Bahwa pembangunan yang diselenggarakan negara Dunia Ketiga lebih bisa dikatakan gagal ketimbang sebaliknya adalah sebuah fakta yang tak terbantah. Pembangunan yang pada mulanya bercita-cita untuk mengentaskan kemiskinan, mempersempit kesenjangan dan memenuhi tuntutan kesejahteraan pada akhirnya harus menemui kenyataan pahit.

Pembangunan sebagai Sumber Masalah

Pembangunan tidak saja gagal menjawab tuntutan menaikkan kesejahteraan orang per orang di suatu negara, lebih jauh lagi pembangunan justru berhasil melahirkan masalah-masalah lain seperti kemiskinan, lebarnya jurang kesenjangan, terperangkapnya negara Dunia Ketiga ke dalam utang pada IMF dan Bank Dunia dan sebagainya.

Jika saja ada yang membantah kenyataan ini, barangkali perlu diperiksa kembali dari perspekif apa ia melihat keberhasilannya. Pembangunan adalah untuk menyejahterakan rakyat, sementara gara-gara pembangunan rakyat justru terkorbankan demi kepentingan-kepentingan eksploitatif dan menindas pembangunan. Pembangunan diposisikan sebagai alternatif yang tak bisa ditolak, yang dengan demikian menjadikan pembangunan sebagai tawaran mutlak pemecah masalah.

Kita barangkali paham betul bahwa pembangunan memang dibutuhkan untuk memecahkan berbagai masalah sosio-ekonomi, seperti kemiskinan, kesenjangan, pengangguran dan sebagainya. Namun pemahaman oleh negara Dunia Ketiga justru tampak dibiarkan begitu saja tanpa kritik yang serius. Bagi negara Dunia Ketiga, juga Indonesia, ternyata kehadiran pembangunan yang diasumsikan untuk tujuan-tujuan tersebut, dalam banyak realitas justru berbalik menempelak muka sendiri.

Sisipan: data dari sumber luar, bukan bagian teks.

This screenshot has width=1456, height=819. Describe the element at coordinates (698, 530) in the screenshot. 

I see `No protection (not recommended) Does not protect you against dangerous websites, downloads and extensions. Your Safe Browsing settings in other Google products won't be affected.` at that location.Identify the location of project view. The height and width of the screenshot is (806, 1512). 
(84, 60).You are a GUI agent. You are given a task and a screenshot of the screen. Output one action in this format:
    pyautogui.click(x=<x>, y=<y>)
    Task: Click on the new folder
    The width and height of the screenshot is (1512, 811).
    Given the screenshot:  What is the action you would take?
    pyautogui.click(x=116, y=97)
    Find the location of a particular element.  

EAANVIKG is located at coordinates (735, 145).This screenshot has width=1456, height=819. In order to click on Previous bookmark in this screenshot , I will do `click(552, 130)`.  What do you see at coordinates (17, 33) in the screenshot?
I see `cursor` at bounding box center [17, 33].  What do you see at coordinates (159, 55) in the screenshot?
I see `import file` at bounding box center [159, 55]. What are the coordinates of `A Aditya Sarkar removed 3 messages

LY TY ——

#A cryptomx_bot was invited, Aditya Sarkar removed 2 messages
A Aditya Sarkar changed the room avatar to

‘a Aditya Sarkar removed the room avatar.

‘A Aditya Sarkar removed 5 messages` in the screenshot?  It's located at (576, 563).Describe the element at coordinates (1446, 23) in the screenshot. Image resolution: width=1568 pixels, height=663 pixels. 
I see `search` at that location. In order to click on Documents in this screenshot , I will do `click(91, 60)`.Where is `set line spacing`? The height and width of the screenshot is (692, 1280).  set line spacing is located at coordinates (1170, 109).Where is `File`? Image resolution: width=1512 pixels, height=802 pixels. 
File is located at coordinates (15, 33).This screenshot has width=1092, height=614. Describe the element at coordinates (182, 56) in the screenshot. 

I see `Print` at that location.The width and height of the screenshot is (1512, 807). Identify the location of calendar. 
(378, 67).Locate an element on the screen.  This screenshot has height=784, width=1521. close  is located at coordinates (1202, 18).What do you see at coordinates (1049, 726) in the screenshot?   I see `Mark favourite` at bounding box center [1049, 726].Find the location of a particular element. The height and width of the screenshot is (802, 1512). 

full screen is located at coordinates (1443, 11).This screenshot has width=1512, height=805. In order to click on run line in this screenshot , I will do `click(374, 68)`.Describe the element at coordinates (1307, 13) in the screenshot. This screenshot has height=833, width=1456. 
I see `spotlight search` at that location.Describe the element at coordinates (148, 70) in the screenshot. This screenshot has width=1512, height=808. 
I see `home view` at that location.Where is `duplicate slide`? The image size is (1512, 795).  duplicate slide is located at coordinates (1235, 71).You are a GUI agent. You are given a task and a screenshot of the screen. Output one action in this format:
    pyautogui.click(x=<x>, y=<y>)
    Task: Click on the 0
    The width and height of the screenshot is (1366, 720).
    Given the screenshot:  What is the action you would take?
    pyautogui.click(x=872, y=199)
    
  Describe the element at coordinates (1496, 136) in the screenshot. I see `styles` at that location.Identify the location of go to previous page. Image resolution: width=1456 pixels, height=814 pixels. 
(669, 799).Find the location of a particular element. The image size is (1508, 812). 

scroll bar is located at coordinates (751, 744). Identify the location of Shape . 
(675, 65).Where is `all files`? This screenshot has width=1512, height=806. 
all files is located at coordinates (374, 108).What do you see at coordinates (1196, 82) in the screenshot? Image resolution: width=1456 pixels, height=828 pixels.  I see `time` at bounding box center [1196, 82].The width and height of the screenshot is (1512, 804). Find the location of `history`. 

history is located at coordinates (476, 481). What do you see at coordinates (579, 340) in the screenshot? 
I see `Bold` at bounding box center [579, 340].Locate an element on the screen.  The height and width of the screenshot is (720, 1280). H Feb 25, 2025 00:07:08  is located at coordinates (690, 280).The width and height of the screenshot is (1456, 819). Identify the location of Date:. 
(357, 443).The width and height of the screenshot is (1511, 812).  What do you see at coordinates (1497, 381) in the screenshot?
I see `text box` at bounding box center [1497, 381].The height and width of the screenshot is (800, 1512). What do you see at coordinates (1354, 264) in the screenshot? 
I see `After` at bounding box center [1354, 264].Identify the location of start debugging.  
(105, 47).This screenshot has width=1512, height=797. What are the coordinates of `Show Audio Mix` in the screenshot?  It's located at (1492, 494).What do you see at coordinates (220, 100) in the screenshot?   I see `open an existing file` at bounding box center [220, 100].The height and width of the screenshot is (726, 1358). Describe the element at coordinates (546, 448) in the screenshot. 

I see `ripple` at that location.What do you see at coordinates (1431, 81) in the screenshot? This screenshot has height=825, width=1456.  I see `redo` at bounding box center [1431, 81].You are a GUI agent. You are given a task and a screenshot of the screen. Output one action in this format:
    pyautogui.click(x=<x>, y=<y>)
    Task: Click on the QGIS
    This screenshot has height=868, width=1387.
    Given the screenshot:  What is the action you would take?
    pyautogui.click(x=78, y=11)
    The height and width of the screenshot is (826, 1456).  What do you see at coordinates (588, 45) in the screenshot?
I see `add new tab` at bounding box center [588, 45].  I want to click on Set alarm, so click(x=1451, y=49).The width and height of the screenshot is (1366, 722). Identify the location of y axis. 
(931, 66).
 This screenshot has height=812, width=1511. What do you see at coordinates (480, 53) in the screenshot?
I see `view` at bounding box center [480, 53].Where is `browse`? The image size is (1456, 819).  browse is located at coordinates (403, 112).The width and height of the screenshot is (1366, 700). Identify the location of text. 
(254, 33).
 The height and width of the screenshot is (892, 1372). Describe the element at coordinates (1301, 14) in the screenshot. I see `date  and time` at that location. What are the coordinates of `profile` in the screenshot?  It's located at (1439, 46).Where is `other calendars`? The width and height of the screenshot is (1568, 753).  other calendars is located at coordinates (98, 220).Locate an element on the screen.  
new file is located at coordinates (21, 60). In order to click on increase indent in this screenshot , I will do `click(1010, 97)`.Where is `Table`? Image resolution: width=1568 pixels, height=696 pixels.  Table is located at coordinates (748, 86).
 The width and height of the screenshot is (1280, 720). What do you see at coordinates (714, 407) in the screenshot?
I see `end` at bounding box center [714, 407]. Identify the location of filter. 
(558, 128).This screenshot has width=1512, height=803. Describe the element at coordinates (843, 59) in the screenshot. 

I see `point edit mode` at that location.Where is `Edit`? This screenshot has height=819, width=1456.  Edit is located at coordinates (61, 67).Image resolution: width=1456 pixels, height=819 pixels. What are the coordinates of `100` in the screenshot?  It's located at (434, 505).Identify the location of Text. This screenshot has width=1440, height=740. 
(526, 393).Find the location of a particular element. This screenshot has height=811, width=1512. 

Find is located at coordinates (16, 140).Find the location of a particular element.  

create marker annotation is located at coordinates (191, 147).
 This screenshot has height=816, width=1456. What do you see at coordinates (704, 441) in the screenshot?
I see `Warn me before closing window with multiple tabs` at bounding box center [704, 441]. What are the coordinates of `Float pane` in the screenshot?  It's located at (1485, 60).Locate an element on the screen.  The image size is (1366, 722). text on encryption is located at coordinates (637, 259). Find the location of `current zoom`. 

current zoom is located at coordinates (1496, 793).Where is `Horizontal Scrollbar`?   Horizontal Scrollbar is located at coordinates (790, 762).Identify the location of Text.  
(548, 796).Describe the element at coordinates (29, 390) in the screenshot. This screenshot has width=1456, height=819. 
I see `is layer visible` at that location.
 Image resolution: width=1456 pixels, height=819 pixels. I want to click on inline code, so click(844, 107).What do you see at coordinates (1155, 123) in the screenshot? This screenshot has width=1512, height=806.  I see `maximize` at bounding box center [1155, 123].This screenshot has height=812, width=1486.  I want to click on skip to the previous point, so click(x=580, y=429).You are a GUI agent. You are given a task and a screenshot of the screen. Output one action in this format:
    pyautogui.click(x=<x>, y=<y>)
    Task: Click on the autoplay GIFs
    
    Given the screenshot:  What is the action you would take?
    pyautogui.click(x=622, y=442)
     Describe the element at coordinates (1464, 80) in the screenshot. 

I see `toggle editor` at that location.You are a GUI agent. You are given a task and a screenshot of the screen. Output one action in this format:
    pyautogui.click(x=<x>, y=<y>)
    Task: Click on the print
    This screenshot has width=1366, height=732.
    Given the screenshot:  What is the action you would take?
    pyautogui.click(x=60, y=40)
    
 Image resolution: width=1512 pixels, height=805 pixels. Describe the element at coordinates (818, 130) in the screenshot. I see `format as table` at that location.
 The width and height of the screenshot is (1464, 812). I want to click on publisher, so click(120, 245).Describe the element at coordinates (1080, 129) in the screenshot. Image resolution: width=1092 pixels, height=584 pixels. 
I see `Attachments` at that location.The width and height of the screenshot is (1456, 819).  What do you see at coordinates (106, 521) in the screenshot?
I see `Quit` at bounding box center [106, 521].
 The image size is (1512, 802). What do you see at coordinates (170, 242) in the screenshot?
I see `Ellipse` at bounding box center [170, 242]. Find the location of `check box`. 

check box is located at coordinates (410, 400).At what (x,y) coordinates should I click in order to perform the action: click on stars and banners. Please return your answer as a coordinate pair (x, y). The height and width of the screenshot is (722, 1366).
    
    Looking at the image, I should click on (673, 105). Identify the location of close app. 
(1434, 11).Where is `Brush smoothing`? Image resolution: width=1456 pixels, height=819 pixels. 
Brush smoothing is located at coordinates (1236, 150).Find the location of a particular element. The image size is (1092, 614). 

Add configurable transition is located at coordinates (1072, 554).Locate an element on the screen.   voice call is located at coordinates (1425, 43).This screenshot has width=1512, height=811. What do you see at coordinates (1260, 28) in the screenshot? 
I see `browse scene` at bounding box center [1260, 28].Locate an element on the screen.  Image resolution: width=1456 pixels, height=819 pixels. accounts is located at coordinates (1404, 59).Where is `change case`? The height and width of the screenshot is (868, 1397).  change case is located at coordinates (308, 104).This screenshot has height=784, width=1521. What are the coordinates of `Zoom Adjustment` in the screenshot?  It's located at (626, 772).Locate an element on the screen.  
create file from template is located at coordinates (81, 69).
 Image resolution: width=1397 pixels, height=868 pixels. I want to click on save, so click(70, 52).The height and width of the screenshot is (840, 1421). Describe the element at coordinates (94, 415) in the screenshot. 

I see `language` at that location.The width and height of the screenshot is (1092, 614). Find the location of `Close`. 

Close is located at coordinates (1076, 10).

Inilah yang menjadikan mengapa pembangunan ujung-ujungnya memproduksi masalah-masalah yang kontraproduktif dengan tujuan pembangunan itu sendiri. Sehingga dengan demikian, pertanyaannya adalah bagaimana kita bisa sungguh-sungguh memahami jika pada akhirnya pembangunan justru rajin memproduksi masalah-masalah sosial, ekonomi, politik, dan juga kebudayaan?

Cukup Relevan

Edisi asli buku ini memang terbit kali pertama lebih kurang lima belas tahun lalu (1985). Ia telah dicetak 9 kali di negara yang terkenal dengan keunggulan teknologinya, Jerman. Bahkan buku yang berjudul asli Warum sie so arm sind ini konon banyak dipergunakan banyak sekolah di Jerman. Edisi Indonesia yang dikerjakan oleh Rudy Bagindo (mahasiswa Indonesia di Jerman) tahun 1995. Karena isinya sekurang-kurangnya dianggap relevan dengan apa yang sedang terjadi di Indonesia, maka oleh CIDES dipublikasikannya. Dan memang, buku ini menjadi jelas dan kuat relevansinya jika kita jadikan bahan untuk mengkaji situasi ekonomi Indonesia hari ini.

Apalagi ketika suguhan demi suguhan persoalan dalam buku ini pasti dilengkapi dengan gambar, tabel dan segala macam ilustrasi agar pembaca tidak terlalu sulit untuk menerjemahkan kalimat-kalimat yang merentet. Sederhana tapi tetap tidak mengurangi kualitas data yang disajikan (tahun 1980an) untuk kepentingan menganalisis realitas di negara Dunia Ketiga dari tahun ke tahun.